[Passage]:
========================================================================
Re: join removal

From: Tom Lane <tgl(at)sss(dot)pgh(dot)pa(dot)us>
To: Robert Haas <robertmhaas(at)gmail(dot)com>
Cc: Greg Stark <stark(at)mit(dot)edu>, "<pgsql-hackers(at)postgresql(dot)org>" <pgsql-hackers(at)postgresql(dot)org>
Subject: Re: join removal
Date: 2010-03-26 22:10:38
Message-ID: 22266.1269641438@sss.pgh.pa.us
Views: Raw Message | Whole Thread | Download mbox | Resend email
Thread:
Lists: pgsql-hackers

Robert Haas <robertmhaas(at)gmail(dot)com> writes:
> On Sun, Jul 19, 2009 at 10:56 PM, Tom Lane <tgl(at)sss(dot)pgh(dot)pa(dot)us> wrote:
>> Yeah. Ideally this sort of thing would happen in prepjointree.c, but
>> we don't have nearly enough information at that stage.

> You've mentioned this point a couple of times - what is ideal about
> prepjointree?

Well, it's the place where we like to rearrange the join tree, and
dropping a join altogether certainly counts as that. We can't do it
there, at the moment anyway, for lack of supporting data --- but if
it were possible to do it at that time I think it'd be the cleanest
approach.

> Reading through the "optimizer functions" section of
> src/backend/optimizer/README, it seems like the earliest point at
> which we could do this would be just before the call to
> make_one_rel(). I think that would eliminate some redundant
> computation.

Maybe. It would also add a new pass over the join tree that, in
99% of cases, would make no useful contribution whatever. It's
possible that this would still be cheaper than a lot of failed calls
to join_is_removable, but I'm unconvinced --- we were able to make
the failure path through that pretty durn cheap for most simple cases.
========================================================================
[Saved entries]
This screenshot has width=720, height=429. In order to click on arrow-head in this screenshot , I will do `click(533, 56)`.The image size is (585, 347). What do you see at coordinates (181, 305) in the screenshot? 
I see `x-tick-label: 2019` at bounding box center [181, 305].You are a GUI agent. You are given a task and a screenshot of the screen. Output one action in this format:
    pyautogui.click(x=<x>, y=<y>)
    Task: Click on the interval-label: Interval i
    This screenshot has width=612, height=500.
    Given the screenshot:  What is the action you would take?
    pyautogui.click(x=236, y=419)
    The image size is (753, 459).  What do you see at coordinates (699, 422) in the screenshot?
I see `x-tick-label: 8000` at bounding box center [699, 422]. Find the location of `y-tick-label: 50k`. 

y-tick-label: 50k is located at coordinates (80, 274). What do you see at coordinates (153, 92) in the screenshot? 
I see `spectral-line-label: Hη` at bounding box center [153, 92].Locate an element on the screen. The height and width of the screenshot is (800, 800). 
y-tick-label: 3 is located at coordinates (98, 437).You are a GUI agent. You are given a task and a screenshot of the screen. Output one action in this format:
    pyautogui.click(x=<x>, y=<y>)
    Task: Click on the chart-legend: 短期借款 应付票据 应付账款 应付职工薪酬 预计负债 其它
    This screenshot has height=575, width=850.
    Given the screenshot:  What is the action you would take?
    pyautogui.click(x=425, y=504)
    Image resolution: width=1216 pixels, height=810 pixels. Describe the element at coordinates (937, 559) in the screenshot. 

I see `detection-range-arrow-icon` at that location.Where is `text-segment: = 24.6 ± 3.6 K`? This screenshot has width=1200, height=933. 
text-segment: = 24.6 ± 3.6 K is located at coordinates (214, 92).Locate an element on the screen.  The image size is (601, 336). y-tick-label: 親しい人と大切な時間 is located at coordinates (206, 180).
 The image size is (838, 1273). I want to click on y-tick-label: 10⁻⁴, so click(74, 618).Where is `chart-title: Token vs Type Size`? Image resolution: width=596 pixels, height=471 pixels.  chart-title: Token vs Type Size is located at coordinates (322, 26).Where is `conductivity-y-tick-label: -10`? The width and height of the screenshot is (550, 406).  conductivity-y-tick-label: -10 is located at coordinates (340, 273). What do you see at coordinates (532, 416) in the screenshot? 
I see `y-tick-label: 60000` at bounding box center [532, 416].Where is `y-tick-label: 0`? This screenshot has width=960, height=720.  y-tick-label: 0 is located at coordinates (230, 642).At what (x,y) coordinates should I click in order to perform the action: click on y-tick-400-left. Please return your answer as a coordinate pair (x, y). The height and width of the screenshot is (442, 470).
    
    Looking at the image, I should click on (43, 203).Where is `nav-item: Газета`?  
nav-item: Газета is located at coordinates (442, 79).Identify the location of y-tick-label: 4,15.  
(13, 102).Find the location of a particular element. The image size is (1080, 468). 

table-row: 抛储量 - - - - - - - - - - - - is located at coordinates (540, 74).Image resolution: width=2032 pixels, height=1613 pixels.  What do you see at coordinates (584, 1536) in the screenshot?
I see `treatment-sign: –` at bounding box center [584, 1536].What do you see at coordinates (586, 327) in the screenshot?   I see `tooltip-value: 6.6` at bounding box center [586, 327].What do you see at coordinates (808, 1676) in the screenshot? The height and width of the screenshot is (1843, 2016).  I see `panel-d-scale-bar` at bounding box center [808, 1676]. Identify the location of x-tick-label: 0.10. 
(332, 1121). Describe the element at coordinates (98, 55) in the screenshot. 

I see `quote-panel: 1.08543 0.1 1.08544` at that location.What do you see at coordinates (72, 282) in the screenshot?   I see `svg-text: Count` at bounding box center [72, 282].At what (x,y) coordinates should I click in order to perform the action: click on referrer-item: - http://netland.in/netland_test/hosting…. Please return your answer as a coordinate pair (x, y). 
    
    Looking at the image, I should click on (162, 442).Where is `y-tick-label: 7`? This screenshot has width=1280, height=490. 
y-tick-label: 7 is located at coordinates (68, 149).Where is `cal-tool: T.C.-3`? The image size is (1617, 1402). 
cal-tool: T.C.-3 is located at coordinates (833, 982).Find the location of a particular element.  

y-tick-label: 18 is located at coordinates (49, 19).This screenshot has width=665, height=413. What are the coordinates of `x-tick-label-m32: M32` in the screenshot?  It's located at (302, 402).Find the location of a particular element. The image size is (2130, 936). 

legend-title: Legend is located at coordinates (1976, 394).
========================================================================
[Work item]: Reproduce the join removal message verbatim, from "From: Tom Lane" up to and including "at that stage.". The records were drawn from a source separate from the join removal message.

[Expected output]:
From: Tom Lane <tgl(at)sss(dot)pgh(dot)pa(dot)us>
To: Robert Haas <robertmhaas(at)gmail(dot)com>
Cc: Greg Stark <stark(at)mit(dot)edu>, "<pgsql-hackers(at)postgresql(dot)org>" <pgsql-hackers(at)postgresql(dot)org>
Subject: Re: join removal
Date: 2010-03-26 22:10:38
Message-ID: 22266.1269641438@sss.pgh.pa.us
Views: Raw Message | Whole Thread | Download mbox | Resend email
Thread:
Lists: pgsql-hackers

Robert Haas <robertmhaas(at)gmail(dot)com> writes:
> On Sun, Jul 19, 2009 at 10:56 PM, Tom Lane <tgl(at)sss(dot)pgh(dot)pa(dot)us> wrote:
>> Yeah. Ideally this sort of thing would happen in prepjointree.c, but
>> we don't have nearly enough information at that stage.